江戸時代からの宿場本陣の旧家、一柳家。その婚礼の夜に響き渡った、ただならぬ人の悲鳴と琴の音。離れ座敷では新郎新婦が血まみれになって、惨殺されていた。枕元には、家宝の名琴と三本指の血痕のついた金屏風が残され、一面に降り積もった雪は、離れ座敷を完全な密室にしていた……。アメリカから帰国した金田一耕助の、初登場の作品となる表題作ほか、「車井戸はなぜ軋る」「黒猫亭事件」二編を収録。
出版社:角川書店(角川文庫)
本書には、金田一耕介初登場作の『本陣殺人事件』を含め、三作が収録されている。
どの作品も、おどろおどろしいガジェットが目を引く作品で、読んでいてもおもしろかった。
横溝作品特有のある種の暗さは、金田一初登場のころから一貫していることを知れて興味深かった。
たとえば『本陣殺人事件』。
舞台となる、旧家然とした本陣の家の雰囲気。殺人現場のおぞましい道具立て。謎が謎を呼ぶ奇怪な事件現場、などなど。
どれも不気味な雰囲気が出ており、興味深い。
これぞまさに横溝正史風味と個人的には思う。
その事件を解決に至る金田一耕介の推理も、論理展開もなかなかおもしろい。
真相自体は、すでに存在している作品のアイデアに近いものはある。
しかしそれを踏まえた上で、日本風にアレンジしているところは見事。
雰囲気だけでなく、ミステリとしても充分にすばらしい作品と思う次第である。
併録の『車井戸はなぜ軋る』もおもしろい。
少し怪談っぽい雰囲気がまず目を引く。
こういうどろどろした旧家の感情のもつれこそ、横溝正史の真骨頂かもしれない。
だがもっともすばらしいのは殺人現場の謎である。
ミステリ的にはよくアイデアかもしれないが、ああ、そっち、と読んでいて思っただけにどきりとさせられた。

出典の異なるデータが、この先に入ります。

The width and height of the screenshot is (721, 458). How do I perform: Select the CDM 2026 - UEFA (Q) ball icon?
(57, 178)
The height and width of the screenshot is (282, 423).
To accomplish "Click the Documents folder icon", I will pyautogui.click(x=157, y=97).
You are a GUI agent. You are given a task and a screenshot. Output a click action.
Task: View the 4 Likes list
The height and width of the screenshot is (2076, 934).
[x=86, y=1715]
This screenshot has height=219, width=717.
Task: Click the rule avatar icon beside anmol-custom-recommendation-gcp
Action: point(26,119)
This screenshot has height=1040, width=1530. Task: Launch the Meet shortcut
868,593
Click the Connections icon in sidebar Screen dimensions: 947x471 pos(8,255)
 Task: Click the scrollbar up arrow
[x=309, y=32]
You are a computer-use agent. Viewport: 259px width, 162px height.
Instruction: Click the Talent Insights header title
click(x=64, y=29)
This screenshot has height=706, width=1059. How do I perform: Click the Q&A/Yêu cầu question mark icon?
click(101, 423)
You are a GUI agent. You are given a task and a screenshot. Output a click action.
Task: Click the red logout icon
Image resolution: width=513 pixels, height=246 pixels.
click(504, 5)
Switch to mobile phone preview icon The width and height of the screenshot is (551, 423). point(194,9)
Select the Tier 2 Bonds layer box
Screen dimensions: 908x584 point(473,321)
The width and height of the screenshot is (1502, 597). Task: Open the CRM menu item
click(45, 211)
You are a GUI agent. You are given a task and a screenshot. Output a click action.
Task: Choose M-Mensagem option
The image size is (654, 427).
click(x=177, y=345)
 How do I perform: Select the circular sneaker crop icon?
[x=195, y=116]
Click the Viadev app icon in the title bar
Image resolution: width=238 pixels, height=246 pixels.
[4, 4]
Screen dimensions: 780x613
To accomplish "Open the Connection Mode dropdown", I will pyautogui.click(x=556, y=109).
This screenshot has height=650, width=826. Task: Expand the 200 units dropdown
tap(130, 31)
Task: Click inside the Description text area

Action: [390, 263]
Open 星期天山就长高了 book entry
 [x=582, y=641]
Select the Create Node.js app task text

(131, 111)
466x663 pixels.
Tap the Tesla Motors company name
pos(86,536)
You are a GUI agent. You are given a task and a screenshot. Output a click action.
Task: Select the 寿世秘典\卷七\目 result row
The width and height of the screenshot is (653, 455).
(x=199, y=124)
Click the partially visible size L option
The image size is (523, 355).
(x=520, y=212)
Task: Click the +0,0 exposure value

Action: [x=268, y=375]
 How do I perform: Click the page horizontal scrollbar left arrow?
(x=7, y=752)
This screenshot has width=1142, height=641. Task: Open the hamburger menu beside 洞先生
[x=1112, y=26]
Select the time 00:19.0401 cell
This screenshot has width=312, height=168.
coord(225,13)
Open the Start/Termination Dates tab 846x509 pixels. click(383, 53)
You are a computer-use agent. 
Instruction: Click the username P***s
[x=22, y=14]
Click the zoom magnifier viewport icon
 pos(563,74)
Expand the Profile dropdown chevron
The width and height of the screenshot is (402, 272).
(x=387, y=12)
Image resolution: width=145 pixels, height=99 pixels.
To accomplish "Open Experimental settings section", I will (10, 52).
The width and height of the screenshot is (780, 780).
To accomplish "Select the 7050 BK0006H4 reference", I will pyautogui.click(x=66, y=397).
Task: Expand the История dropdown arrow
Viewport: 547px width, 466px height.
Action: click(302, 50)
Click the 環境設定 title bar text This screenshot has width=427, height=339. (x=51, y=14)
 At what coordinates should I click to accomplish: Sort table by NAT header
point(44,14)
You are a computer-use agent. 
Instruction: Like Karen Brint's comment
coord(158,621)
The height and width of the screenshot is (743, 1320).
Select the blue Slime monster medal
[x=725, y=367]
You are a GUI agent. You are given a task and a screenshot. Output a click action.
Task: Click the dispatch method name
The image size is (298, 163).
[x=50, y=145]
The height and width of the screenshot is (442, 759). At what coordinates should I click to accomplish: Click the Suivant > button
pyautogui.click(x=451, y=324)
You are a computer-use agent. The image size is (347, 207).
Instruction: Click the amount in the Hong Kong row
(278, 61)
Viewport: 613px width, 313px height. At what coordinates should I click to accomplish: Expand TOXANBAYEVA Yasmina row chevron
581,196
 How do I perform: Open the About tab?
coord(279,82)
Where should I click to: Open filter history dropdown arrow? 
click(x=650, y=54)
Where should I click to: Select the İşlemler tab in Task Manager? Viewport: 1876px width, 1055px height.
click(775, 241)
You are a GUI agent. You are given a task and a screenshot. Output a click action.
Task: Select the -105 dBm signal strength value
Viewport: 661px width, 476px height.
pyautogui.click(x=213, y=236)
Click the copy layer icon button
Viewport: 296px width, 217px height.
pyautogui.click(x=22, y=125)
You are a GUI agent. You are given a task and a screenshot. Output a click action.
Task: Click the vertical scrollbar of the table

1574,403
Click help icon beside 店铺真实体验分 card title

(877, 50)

『黒猫亭事件』は「顔のない屍体」を扱った作品である。
既存のネタを使い、上手く凝った見せ方をしているあたりはさすがだ。
先行作品をいかにして越えていくかという、著者なりの意欲が伝わる。
雰囲気作りやストーリーもおもしろい。
幾分計画に手が込み過ぎているように見えるのだが、それを含めて作者の苦心の跡が見えるようだった。
評価:★★★★(満点は★★★★★)
ATG映画「本陣殺人事件」をご覧になった事はありますか?予算不足の為に現代劇にしてあります。また、中尾彬が演じる金田一耕助が意外に合ってるのが驚きです。
qwrr0987さんのHNの意味。
たった今、わかりました・・・(ニヤリ)。
原因はまさに旧家然としてますね。これぞ横溝って感じがします。
映画の方は未見です。現代劇ってのは、予算とは言え、ちょっと斬新ですね。どんな感じなのか、興味があります。ありがとうございました。
ところでHNの意味がわかった、ってどういうことです?
キーボードの並び順に適当に押した、が正解なんですけど、ひょっとして、違う解釈ってあります。そっちも興味があります!